Francesco Florio
in foto: Francesco Florio

Era ubriaco e drogato il pirata della strada che ha travolto e ucciso Francesco Florio. Questi i risultati dei test svolti sull'automobilista trovato poco dopo l'investimento per rivelare la presenza di alcol o sostanze stupefacenti. Gli agenti della Polstrada di Settebagni che lo stavano cercando, impegnati in una meticolosa caccia all'uomo, lo hanno arrestato poco dopo l'accaduto e portato in carcere con l'accusa di omicidio stradale. Si tratta di un uomo sulla cinquantina, italiano. I tragici fatti risalgono alla notte di ieri, martedì 2 aprile, mentre Florio, operaio 50enne di Acuto, Comune in provincia di Frosinone, stava lavorando per una ditta di San Cesareo al ripristino della segnaletica stradale in un cantiere in prossimità del Grande Raccordo Anulare di Roma. L'investimento è avvenuto esattamente al chilometro 39 della carreggiata interna del Gra, all'altezza dello svincolo per l'autostrada A1, Roma-Napoli.
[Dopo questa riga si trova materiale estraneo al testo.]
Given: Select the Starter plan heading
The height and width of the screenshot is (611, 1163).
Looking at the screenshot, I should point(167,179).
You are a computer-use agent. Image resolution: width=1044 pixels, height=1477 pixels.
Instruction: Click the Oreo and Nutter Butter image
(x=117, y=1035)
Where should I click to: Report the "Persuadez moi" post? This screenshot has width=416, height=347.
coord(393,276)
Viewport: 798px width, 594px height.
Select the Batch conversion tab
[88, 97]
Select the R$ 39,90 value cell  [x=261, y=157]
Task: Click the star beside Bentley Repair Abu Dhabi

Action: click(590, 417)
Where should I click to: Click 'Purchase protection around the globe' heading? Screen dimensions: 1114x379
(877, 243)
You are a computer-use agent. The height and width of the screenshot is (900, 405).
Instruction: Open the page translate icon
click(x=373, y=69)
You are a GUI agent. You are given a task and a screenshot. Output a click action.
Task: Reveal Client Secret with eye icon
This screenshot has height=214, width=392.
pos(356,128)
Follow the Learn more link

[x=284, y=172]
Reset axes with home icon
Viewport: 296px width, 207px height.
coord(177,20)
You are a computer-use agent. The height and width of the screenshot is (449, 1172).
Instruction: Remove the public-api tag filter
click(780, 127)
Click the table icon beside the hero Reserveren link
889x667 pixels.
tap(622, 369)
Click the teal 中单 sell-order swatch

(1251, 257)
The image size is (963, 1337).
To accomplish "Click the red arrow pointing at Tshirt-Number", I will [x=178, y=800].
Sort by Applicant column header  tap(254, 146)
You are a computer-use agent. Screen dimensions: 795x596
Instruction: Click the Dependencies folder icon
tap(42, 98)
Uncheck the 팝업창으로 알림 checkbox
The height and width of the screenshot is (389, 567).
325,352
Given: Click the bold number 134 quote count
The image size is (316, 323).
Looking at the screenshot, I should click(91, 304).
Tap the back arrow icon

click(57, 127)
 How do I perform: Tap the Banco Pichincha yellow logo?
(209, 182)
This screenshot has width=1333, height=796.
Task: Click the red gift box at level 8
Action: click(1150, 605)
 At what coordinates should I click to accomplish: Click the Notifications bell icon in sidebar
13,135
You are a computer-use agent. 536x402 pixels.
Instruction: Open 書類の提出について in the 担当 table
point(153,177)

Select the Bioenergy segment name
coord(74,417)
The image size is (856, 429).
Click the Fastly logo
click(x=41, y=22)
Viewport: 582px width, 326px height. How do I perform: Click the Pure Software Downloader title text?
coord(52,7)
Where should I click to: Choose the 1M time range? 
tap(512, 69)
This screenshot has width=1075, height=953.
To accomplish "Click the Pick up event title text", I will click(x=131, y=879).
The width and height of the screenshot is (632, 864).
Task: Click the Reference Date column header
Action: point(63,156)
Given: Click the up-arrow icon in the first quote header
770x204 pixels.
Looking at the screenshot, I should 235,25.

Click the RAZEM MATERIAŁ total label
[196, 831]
Francesco Florio travolto e ucciso da un'auto

Improvvisamente un'auto in corsa ha invaso il cantiere e ha travolto il 50enne centrandolo in pieno. Subito dopo, l'automobilista è scappato abbandonandolo riverso a terra, senza fermarsi a prestare soccorso. Sul posto, ricevuta la chiamata d'emergenza, è intervenuto il personale sanitario del 118 che lo ha soccorso e trasportato in codice rosso all'ospedale di Tor Vergata. Per la vittima purtroppo non c'è stato nulla da fare è morta a causa dei gravi traumi e ferite riportate a seguito dell'impatto con l'auto che è stato violentissimo e non gli ha lasciato scampo. Lutto cittadino ad Acuto, Francesco Florio lascia sua moglie e un figlio.